— EXERCISE GOAL —
Set down each record below precisely, skipping the pictures.

— DATA FOR THIS EXERCISE —
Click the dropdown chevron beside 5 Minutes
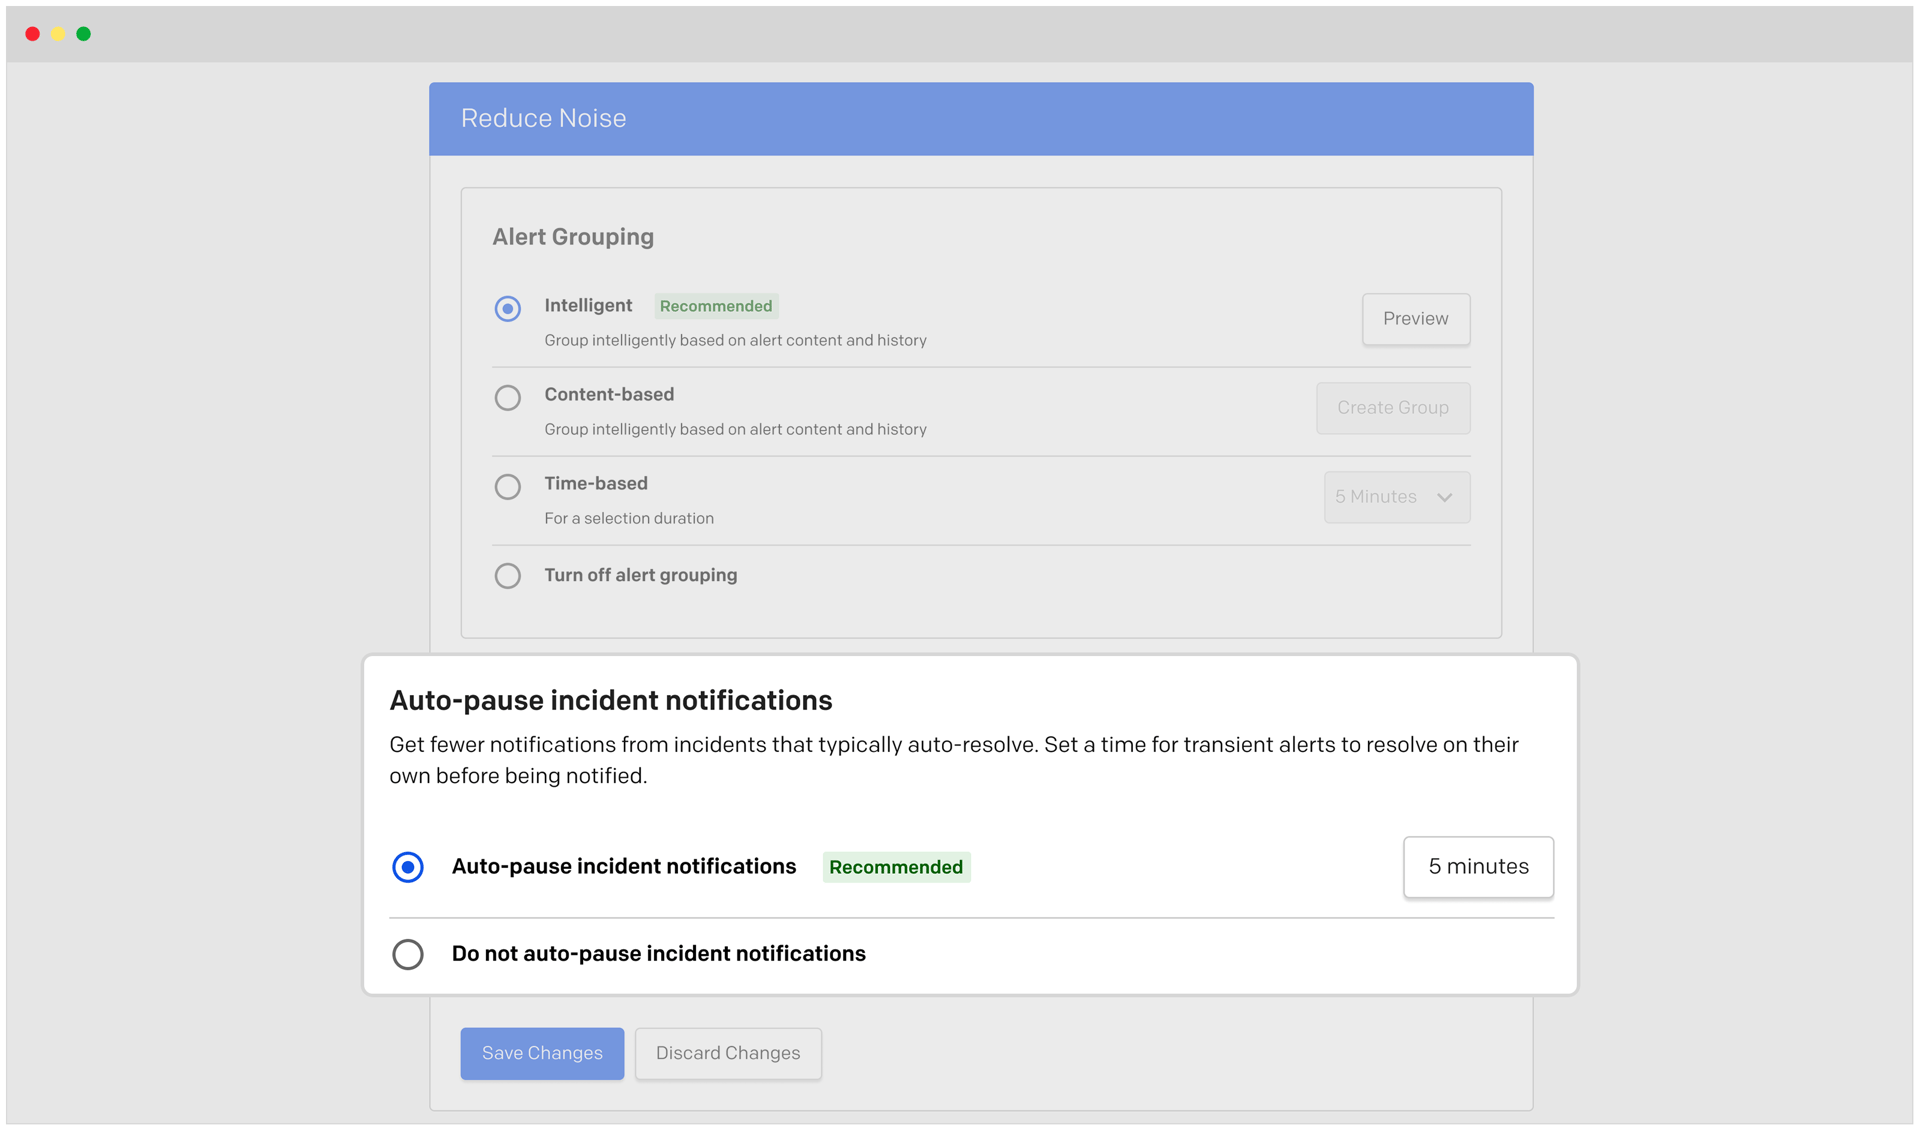 [1444, 497]
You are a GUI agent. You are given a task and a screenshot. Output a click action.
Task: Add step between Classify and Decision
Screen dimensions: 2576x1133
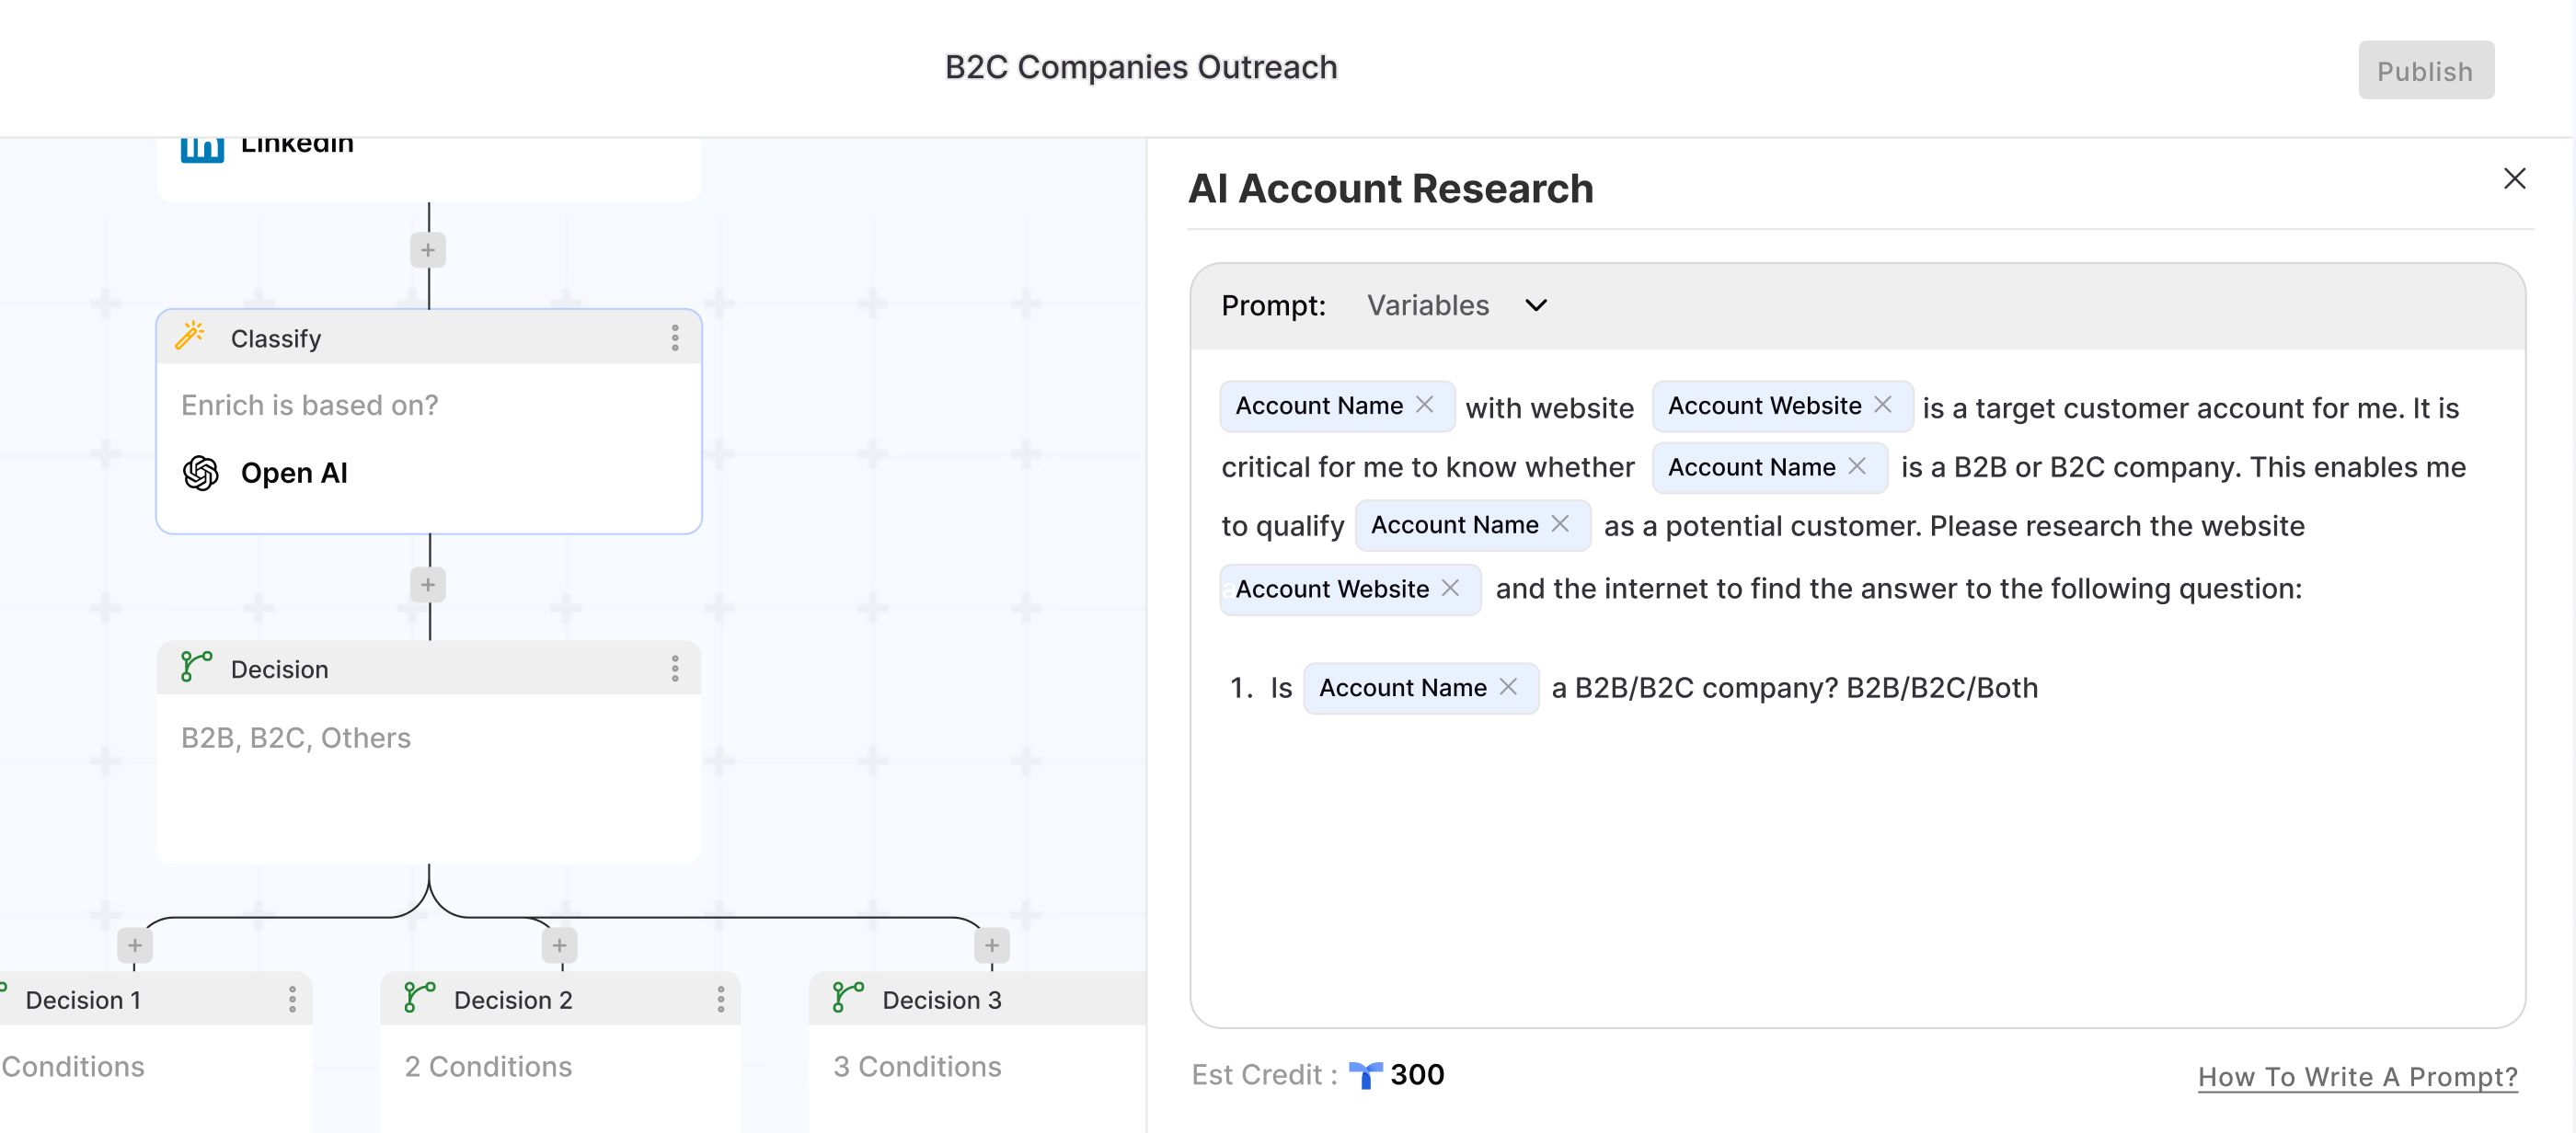click(428, 585)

— PROBLEM SOLUTION —
Click the dropdown chevron beside 5 Minutes
 [1444, 497]
You are a GUI agent. You are given a task and a screenshot. Output a click action.
Task: Add step between Classify and Decision
Screen dimensions: 2576x1133
click(428, 585)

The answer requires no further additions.